Ancora, è noto che la legge 91/1981 elenca in maniera dettagliata le categorie che rientrano nella fattispecie degli “sportivi professionisti”. Sono menzionati atleti, tecnici, direttori tecnico-sportivi e preparatori atletici. Non vi figurano, quindi, gli ufficiali di gara. Ma qui si apre una curiosa e “onerosa” diversità di trattamento. L’Agenzia delle entrate, infatti, con la propria risoluzione n. 34 del 26.03.2001, dopo aver elencato i soggetti che avrebbero potuto godere del trattamento fiscale agevolato previsto per i compensi per attività sportiva dilettantistica, riporta che “i compensi corrisposti all’arbitro (dilettante) nel caso in cui diriga una gara professionistica” non possono godere del trattamento agevolato. Ne consegue che l’Amministrazione finanziaria pur riconoscendo la natura di “dilettante” dell’arbitro, non lo ammette a godere i benefici di tale status. Ma proviamo a seguire il processo logico seguito dall’Agenzia delle entrate. Essendo la manifestazione sportiva (incontro di serie A maschile di pallacanestro) professionistica, tutti i protagonisti debbono avere tale status. Ma, allora, quale sarebbe la fattispecie applicabile a detti compensi alla luce del D.Lgs. 81/2015? Trattandosi di prestazioni a titolo personale, oneroso e continuativo, organizzate dal committente (Federazione) si corre il rischio della applicazione dell’articolo 2 e, quindi, delle norme del rapporto subordinato?

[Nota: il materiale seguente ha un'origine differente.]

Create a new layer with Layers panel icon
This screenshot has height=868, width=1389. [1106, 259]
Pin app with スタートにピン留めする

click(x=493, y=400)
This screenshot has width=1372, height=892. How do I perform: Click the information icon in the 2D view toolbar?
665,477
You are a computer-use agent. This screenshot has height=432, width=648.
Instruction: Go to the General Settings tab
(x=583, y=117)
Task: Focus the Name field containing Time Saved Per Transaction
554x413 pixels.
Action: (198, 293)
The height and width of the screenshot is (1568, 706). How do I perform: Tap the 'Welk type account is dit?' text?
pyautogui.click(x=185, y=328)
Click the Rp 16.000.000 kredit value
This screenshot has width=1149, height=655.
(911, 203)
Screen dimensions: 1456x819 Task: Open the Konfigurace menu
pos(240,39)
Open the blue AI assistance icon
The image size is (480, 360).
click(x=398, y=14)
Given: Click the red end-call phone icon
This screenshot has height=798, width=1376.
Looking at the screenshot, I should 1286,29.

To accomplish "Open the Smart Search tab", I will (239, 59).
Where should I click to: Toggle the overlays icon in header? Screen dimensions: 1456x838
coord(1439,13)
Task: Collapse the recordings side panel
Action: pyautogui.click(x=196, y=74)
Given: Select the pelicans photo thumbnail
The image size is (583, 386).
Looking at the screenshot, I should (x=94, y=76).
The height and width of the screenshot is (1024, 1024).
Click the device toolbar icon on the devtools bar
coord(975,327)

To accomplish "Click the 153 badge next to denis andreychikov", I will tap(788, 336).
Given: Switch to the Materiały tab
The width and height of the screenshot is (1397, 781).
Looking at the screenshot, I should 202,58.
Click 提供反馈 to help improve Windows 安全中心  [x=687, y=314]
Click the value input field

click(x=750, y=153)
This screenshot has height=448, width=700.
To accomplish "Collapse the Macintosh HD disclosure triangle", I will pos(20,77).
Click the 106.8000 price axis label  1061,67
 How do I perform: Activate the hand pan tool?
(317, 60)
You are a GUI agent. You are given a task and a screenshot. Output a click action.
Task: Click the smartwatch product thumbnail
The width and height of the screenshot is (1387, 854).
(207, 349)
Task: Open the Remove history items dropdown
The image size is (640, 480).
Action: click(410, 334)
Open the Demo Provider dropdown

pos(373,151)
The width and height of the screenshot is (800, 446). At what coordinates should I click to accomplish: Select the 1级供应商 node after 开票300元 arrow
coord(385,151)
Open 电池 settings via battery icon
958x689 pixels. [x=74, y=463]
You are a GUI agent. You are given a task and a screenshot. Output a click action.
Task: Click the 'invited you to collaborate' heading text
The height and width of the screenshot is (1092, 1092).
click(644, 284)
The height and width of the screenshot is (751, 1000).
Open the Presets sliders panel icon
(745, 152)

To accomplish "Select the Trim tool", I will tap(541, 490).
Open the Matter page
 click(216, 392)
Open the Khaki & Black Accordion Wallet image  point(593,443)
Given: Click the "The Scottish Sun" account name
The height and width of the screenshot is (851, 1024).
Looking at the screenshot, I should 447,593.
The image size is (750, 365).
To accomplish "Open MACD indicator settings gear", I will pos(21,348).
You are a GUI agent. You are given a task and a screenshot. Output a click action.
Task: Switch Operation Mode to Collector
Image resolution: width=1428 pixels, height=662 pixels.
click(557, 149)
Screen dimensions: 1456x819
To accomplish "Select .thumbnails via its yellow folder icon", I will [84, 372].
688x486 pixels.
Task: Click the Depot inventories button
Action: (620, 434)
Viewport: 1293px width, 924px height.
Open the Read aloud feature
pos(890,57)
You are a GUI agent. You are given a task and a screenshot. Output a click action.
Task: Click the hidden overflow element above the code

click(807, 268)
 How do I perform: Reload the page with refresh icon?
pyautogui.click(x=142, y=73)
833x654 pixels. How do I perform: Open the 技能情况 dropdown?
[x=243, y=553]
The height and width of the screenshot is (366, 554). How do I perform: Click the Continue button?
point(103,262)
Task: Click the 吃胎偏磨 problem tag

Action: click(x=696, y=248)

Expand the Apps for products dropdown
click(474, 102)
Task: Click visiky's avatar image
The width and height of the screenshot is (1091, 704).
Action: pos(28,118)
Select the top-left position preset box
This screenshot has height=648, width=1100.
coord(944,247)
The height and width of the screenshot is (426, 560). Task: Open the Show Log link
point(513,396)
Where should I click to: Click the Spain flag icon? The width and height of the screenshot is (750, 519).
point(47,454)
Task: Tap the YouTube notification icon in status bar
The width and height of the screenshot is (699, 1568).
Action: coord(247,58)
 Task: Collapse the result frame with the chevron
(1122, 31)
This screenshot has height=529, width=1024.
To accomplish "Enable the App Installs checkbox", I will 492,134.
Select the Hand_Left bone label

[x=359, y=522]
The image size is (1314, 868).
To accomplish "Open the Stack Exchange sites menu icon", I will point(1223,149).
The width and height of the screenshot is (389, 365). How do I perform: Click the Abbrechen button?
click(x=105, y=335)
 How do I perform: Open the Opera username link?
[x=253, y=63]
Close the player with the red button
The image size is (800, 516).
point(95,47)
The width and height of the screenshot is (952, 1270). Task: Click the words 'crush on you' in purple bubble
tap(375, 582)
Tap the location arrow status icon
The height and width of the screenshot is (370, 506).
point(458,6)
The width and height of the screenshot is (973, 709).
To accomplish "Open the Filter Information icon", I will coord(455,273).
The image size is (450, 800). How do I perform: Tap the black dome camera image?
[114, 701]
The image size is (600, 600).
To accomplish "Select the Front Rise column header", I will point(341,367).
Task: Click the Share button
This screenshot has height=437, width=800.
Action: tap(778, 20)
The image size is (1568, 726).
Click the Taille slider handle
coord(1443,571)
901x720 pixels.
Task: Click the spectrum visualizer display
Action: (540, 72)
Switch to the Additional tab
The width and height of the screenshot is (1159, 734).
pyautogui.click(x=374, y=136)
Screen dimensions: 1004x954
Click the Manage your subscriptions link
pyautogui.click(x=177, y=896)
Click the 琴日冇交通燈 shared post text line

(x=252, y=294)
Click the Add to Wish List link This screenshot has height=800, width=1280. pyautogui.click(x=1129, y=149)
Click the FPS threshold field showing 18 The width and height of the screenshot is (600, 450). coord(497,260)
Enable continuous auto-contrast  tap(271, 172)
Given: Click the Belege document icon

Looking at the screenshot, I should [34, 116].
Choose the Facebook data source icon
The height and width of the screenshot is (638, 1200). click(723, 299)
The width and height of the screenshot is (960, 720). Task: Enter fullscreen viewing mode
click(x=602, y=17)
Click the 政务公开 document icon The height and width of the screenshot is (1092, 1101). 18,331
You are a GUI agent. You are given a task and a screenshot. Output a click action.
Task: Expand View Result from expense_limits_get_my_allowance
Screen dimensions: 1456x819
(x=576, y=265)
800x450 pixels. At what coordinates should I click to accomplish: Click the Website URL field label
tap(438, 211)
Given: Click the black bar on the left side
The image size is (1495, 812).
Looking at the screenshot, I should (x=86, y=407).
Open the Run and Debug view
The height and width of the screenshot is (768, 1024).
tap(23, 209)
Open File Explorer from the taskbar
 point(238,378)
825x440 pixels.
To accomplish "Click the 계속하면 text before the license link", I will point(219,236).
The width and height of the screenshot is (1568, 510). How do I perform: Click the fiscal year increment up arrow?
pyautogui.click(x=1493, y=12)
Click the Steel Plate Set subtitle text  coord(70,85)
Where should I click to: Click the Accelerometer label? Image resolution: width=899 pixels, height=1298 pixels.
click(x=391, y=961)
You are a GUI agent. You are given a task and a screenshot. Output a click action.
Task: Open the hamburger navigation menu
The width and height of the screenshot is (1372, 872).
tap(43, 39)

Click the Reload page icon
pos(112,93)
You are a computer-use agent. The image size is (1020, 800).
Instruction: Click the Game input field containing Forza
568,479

Il comma tre dell’articolo 90 della legge 289/2002 ha allargato l’applicabilità delle norme agevolate sui compensi per attività sportiva dilettantistica anche alle “collaborazioni coordinate e continuative di carattere amministrativo-gestionale”. La caratteristica richiesta, quindi, è la continuità nel tempo della prestazione. La conseguenza curiosa, pertanto, è che se tale forma di prestazione si prolunga, il compenso relativo gode dei vantaggi di cui agli articoli 67 e 69 Tuir. Se, invece, fosse occasionale, la medesima collaborazione non potrebbe godere di alcuna agevolazione.
Infine, il secondo comma dell’articolo 37 della legge 342/2000 ha stabilito che “per le associazioni sportive dilettantistiche in regime di legge 398/1991 non concorrono a formare il reddito imponibile i proventi realizzati nello svolgimento di attività commerciali connesse agli scopi istituzionali … se pur nei limiti di due eventi per anno e per un importo non superiore a”, oggi, euro 51.645,69. Questo significa che se io già applico la legge 398/1991 (quindi posseggo già dei proventi di natura commerciale) questi proventi sono “decommercializzati”, ma se dovessi, per caso, avere solo questi (e, quindi, non applicare la legge 398/1991 per assenza di altri proventi commerciali) dovrei per tali somme pagare le imposte.